-------- DATA SUPPLIED
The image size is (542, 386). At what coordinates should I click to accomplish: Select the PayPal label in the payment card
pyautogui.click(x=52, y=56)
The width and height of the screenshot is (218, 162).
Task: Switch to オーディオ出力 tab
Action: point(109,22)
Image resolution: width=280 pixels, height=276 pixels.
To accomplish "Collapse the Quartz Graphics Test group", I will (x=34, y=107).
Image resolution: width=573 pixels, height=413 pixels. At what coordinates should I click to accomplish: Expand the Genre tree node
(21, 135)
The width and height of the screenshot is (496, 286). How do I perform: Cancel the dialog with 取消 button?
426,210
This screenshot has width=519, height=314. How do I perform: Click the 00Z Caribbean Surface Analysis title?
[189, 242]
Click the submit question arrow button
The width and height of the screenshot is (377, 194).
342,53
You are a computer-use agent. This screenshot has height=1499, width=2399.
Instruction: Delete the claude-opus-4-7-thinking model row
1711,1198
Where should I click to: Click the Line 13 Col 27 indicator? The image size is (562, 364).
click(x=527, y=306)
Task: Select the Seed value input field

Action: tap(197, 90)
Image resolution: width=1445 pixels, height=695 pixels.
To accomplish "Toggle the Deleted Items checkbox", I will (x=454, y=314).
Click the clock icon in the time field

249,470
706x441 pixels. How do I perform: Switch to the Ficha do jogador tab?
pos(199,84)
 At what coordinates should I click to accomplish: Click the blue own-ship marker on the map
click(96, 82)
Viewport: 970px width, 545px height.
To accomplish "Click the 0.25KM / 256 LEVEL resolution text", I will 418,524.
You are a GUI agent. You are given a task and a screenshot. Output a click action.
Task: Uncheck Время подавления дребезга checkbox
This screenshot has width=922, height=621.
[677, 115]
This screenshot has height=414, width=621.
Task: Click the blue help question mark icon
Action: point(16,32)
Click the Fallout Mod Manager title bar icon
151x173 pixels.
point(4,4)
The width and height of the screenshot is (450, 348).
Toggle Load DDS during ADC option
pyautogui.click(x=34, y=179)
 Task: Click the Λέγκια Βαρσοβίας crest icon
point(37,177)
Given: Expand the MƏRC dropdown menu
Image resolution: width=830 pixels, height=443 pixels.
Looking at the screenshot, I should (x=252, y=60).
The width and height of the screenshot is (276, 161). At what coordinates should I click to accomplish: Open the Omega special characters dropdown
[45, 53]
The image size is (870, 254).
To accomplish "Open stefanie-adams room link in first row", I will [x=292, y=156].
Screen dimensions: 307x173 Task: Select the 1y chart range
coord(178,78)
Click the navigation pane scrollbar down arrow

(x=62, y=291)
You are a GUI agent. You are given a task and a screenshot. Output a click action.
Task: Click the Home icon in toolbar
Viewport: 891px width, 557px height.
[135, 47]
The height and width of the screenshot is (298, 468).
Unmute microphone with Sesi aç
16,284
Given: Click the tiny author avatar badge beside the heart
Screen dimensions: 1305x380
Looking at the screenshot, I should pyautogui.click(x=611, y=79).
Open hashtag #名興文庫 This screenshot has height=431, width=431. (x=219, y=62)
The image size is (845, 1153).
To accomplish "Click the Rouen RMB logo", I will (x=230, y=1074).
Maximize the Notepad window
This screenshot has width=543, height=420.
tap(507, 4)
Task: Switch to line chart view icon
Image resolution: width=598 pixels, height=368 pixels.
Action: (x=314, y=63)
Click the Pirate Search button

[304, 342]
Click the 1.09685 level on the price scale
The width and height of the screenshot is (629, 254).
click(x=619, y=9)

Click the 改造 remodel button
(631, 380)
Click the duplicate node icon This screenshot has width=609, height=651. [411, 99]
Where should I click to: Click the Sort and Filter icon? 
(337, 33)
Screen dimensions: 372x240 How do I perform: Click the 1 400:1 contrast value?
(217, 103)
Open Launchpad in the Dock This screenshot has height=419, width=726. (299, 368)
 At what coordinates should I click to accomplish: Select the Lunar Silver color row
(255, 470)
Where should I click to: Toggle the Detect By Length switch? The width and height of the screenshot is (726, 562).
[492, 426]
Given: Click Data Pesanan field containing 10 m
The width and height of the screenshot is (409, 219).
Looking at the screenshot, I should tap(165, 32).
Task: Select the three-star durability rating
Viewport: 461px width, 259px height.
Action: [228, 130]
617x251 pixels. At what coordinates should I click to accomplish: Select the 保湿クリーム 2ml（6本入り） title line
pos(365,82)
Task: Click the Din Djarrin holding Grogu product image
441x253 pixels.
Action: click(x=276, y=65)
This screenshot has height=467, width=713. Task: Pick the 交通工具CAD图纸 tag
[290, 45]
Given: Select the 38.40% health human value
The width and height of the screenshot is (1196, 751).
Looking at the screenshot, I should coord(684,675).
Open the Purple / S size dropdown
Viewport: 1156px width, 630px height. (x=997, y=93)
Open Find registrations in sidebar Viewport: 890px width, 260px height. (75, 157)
----------------
HOW TO COMPLETE THIS TASK:
Please transcribe all of the records, keeping every line exactly as it is.

SOLUTION TO THIS TASK:
The image size is (542, 386). At what coordinates should I click to accomplish: Select the PayPal label in the payment card
pyautogui.click(x=52, y=56)
The width and height of the screenshot is (218, 162).
Task: Switch to オーディオ出力 tab
Action: point(109,22)
Image resolution: width=280 pixels, height=276 pixels.
To accomplish "Collapse the Quartz Graphics Test group", I will (x=34, y=107).
Image resolution: width=573 pixels, height=413 pixels. At what coordinates should I click to accomplish: Expand the Genre tree node
(21, 135)
The width and height of the screenshot is (496, 286). How do I perform: Cancel the dialog with 取消 button?
426,210
This screenshot has width=519, height=314. How do I perform: Click the 00Z Caribbean Surface Analysis title?
[189, 242]
Click the submit question arrow button
The width and height of the screenshot is (377, 194).
342,53
You are a computer-use agent. This screenshot has height=1499, width=2399.
Instruction: Delete the claude-opus-4-7-thinking model row
1711,1198
Where should I click to: Click the Line 13 Col 27 indicator? The image size is (562, 364).
click(x=527, y=306)
Task: Select the Seed value input field

Action: tap(197, 90)
Image resolution: width=1445 pixels, height=695 pixels.
To accomplish "Toggle the Deleted Items checkbox", I will (x=454, y=314).
Click the clock icon in the time field

249,470
706x441 pixels. How do I perform: Switch to the Ficha do jogador tab?
pos(199,84)
 At what coordinates should I click to accomplish: Click the blue own-ship marker on the map
click(96, 82)
Viewport: 970px width, 545px height.
To accomplish "Click the 0.25KM / 256 LEVEL resolution text", I will 418,524.
You are a GUI agent. You are given a task and a screenshot. Output a click action.
Task: Uncheck Время подавления дребезга checkbox
This screenshot has width=922, height=621.
[677, 115]
This screenshot has height=414, width=621.
Task: Click the blue help question mark icon
Action: point(16,32)
Click the Fallout Mod Manager title bar icon
151x173 pixels.
point(4,4)
The width and height of the screenshot is (450, 348).
Toggle Load DDS during ADC option
pyautogui.click(x=34, y=179)
 Task: Click the Λέγκια Βαρσοβίας crest icon
point(37,177)
Given: Expand the MƏRC dropdown menu
Image resolution: width=830 pixels, height=443 pixels.
Looking at the screenshot, I should (x=252, y=60).
The width and height of the screenshot is (276, 161). At what coordinates should I click to accomplish: Open the Omega special characters dropdown
[45, 53]
The image size is (870, 254).
To accomplish "Open stefanie-adams room link in first row", I will [x=292, y=156].
Screen dimensions: 307x173 Task: Select the 1y chart range
coord(178,78)
Click the navigation pane scrollbar down arrow

(x=62, y=291)
You are a GUI agent. You are given a task and a screenshot. Output a click action.
Task: Click the Home icon in toolbar
Viewport: 891px width, 557px height.
[135, 47]
The height and width of the screenshot is (298, 468).
Unmute microphone with Sesi aç
16,284
Given: Click the tiny author avatar badge beside the heart
Screen dimensions: 1305x380
Looking at the screenshot, I should pyautogui.click(x=611, y=79).
Open hashtag #名興文庫 This screenshot has height=431, width=431. (x=219, y=62)
The image size is (845, 1153).
To accomplish "Click the Rouen RMB logo", I will (x=230, y=1074).
Maximize the Notepad window
This screenshot has width=543, height=420.
tap(507, 4)
Task: Switch to line chart view icon
Image resolution: width=598 pixels, height=368 pixels.
Action: (x=314, y=63)
Click the Pirate Search button

[304, 342]
Click the 1.09685 level on the price scale
The width and height of the screenshot is (629, 254).
click(x=619, y=9)

Click the 改造 remodel button
(631, 380)
Click the duplicate node icon This screenshot has width=609, height=651. [411, 99]
Where should I click to: Click the Sort and Filter icon? 
(337, 33)
Screen dimensions: 372x240 How do I perform: Click the 1 400:1 contrast value?
(217, 103)
Open Launchpad in the Dock This screenshot has height=419, width=726. (299, 368)
 At what coordinates should I click to accomplish: Select the Lunar Silver color row
(255, 470)
Where should I click to: Toggle the Detect By Length switch? The width and height of the screenshot is (726, 562).
[492, 426]
Given: Click Data Pesanan field containing 10 m
The width and height of the screenshot is (409, 219).
Looking at the screenshot, I should tap(165, 32).
Task: Select the three-star durability rating
Viewport: 461px width, 259px height.
Action: [228, 130]
617x251 pixels. At what coordinates should I click to accomplish: Select the 保湿クリーム 2ml（6本入り） title line
pos(365,82)
Task: Click the Din Djarrin holding Grogu product image
441x253 pixels.
Action: click(x=276, y=65)
This screenshot has height=467, width=713. Task: Pick the 交通工具CAD图纸 tag
[290, 45]
Given: Select the 38.40% health human value
The width and height of the screenshot is (1196, 751).
Looking at the screenshot, I should coord(684,675).
Open the Purple / S size dropdown
Viewport: 1156px width, 630px height. (x=997, y=93)
Open Find registrations in sidebar Viewport: 890px width, 260px height. (75, 157)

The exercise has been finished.